§ **Activity**
Skip all pictures; return exactly the lines from the one containing "Task: Click the 3 Articles label" through the end of the data.

:: Records ::

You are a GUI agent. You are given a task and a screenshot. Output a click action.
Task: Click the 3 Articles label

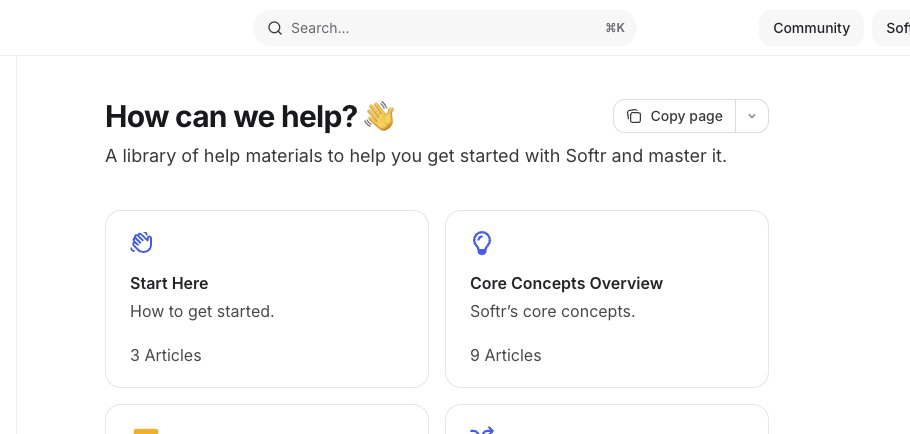pyautogui.click(x=166, y=355)
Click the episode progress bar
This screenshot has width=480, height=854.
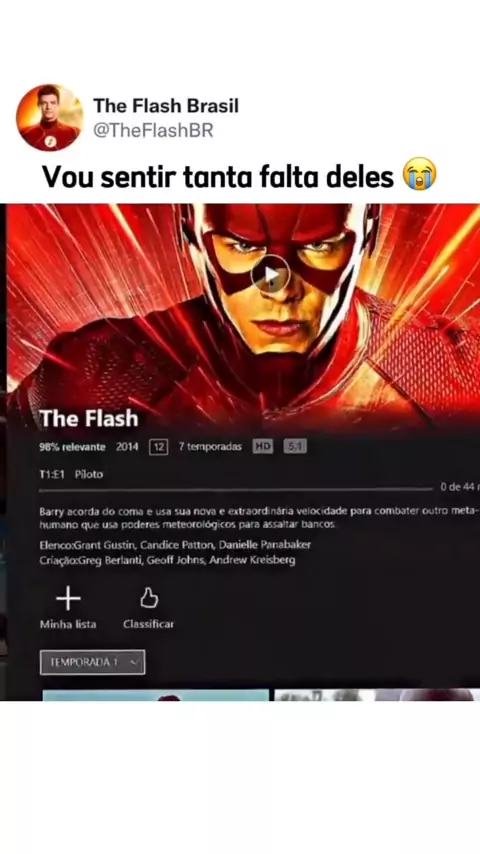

:::

§ **Worked solution**
Task: Click the 3 Articles label

pyautogui.click(x=166, y=355)
Click the episode progress bar
This screenshot has width=480, height=854.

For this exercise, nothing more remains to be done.